**TRECHO PARA LEITURA**

Confederações nacionais e federações regionais de indústria e comércio receberam em 2016 quase R$ 1 bilhão em repasse de dinheiro público para fazer o que se chama legalmente de “administração superior” de Sesc, Senac, Sesi e Senai, as quatro entidades mais poderosas do Sistema S, ao lado do Sebrae.
A real necessidade desses recursos para a gestão das organizações se torna questionável, contudo, quando se observa que os departamentos nacionais das quatro entidades tiveram orçamento somado de R$ 2,1 bilhões no mesmo ano – numa média de pouco mais de R$ 500 milhões para cada uma -, já descontadas as transferências feitas aos órgãos regionais que atuam na ponta. O recurso disponível é semelhante aos gastos administrativos anuais de empresas como Cosan, Lojas Renner, Azul e Magazine Luiza.
Dentro do próprio Sistema S, o Sebrae é um exemplo de porte semelhante que prescinde de uma entidade de classe acima dele e tem a gestão superior a cargo de um conselho com integrantes não remunerados.A unidade nacional do Sebrae contou em 2016 com orçamento similar ao das congêneres do comércio e da indústria, de R$ 423 milhões após transferência.
Somando os R$ 968 milhões repassados às entidades patronais – que não estão sujeitas a nenhuma prestação de contas – e os R$ 520 milhões cobrados pela Receita Federal (incluindo a mordida sobre o Sebrae) alegadamente para prestar o serviço de arrecadação, são R$ 1,48 bilhão que os contribuintes pagaram para sustentar as cinco principais entidades do Sistema S em 2016, mas que não foram empregados diretamente na operação.
Assim, dos R$ 19,16 bilhões cobrados sobre a folha de pagamento das empresas para sustentar esses cinco serviços sociais autônomos em 2016, R$ 17,68 bilhões foram efetivamente recebidos. As mesmas entidades tiveram receita de R$ 4,43 bilhões com a venda de cursos e outros serviços e mais R$ 2,45 bilhões em receita financeira e imobiliária.
Os percentuais de repasse ao Fisco, confederações e federações estão previstos nos decretos que regulamentaram os serviços, que datam da década 1960.Mas não há um critério claro para os percentuais.
Após o desconto do Fisco, Sesc e Senac repassam 3% para a Confederação Nacional do Comércio (CNC), enquanto 3% da parcela que vai para os estados fica com as “fecomércios” locais. Na indústria, o Senai contribui com 2% da receita total para a Confederação Nacional da Indústria (CNI) e as federações da indústria ficam com 1% do repasse às unidades estaduais, ao passo que, no Sesi, os índices são muito maiores, de 4% e 7%, respectivamente. Outra diferença é que apenas o Sesi conta com um “conselho nacional”, que fica com mais 1,25% da arrecadação compulsória total, equivalente a R$ 57 milhões em 2016.

**SUAS TAREFAS**
a – Responda com base no texto sobre o Sistema S:
(i) Quanto as confederações e federações de indústria e comércio receberam em 2016 para a "administração superior" das entidades?
(ii) Qual foi o orçamento da unidade nacional do Sebrae em 2016 após a transferência?
(iii) Que percentual da receita total o Senai repassa à Confederação Nacional da Indústria?
b – Reproduza sem alterações o trecho do texto sobre o Sistema S que vai de "Dentro do próprio" até "diretamente na operação.".

**MATERIAL FORNECIDO**
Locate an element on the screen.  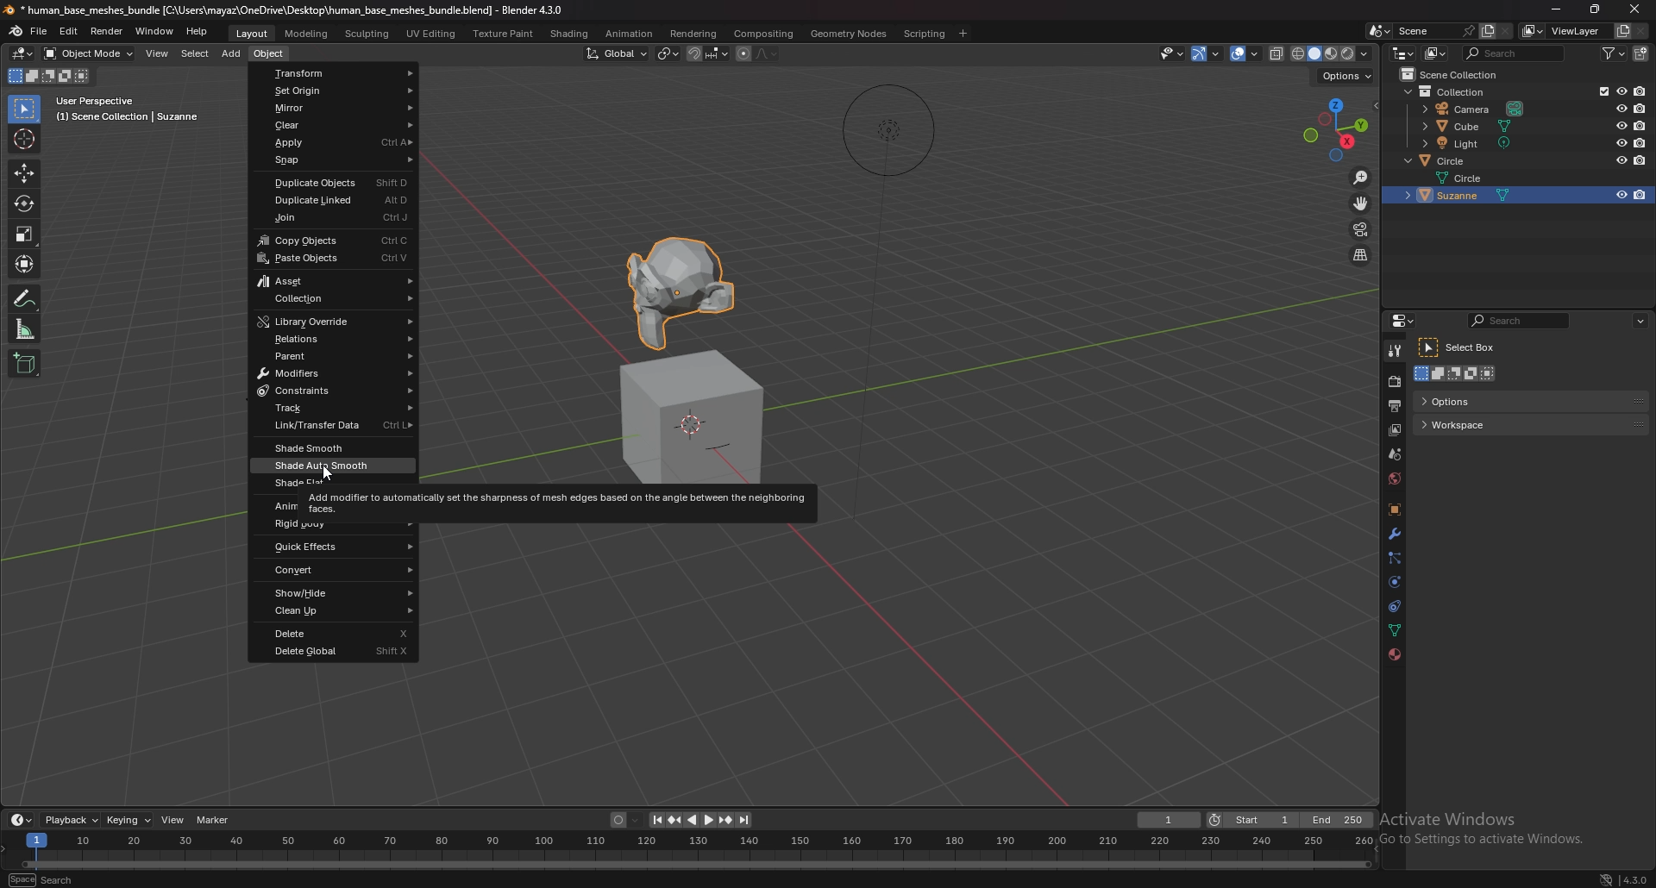
copy objects is located at coordinates (331, 241).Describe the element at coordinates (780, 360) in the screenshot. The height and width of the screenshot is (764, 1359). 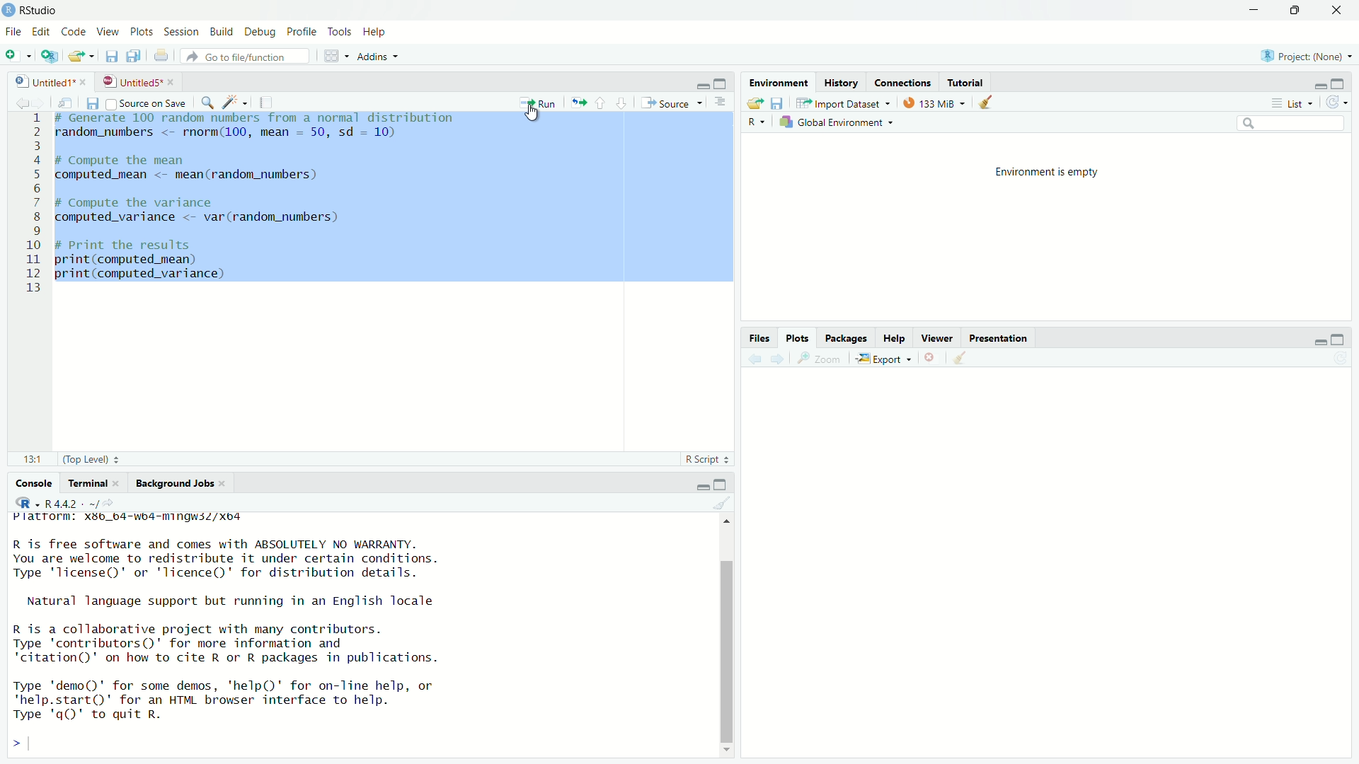
I see `next plot` at that location.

**RESPOSTAS POR TAREFA**
a –
(i) Quase R$ 1 bilhão.
(ii) R$ 423 milhões.
(iii) 2%.

b –
Dentro do próprio Sistema S, o Sebrae é um exemplo de porte semelhante que prescinde de uma entidade de classe acima dele e tem a gestão superior a cargo de um conselho com integrantes não remunerados.A unidade nacional do Sebrae contou em 2016 com orçamento similar ao das congêneres do comércio e da indústria, de R$ 423 milhões após transferência.
Somando os R$ 968 milhões repassados às entidades patronais – que não estão sujeitas a nenhuma prestação de contas – e os R$ 520 milhões cobrados pela Receita Federal (incluindo a mordida sobre o Sebrae) alegadamente para prestar o serviço de arrecadação, são R$ 1,48 bilhão que os contribuintes pagaram para sustentar as cinco principais entidades do Sistema S em 2016, mas que não foram empregados diretamente na operação.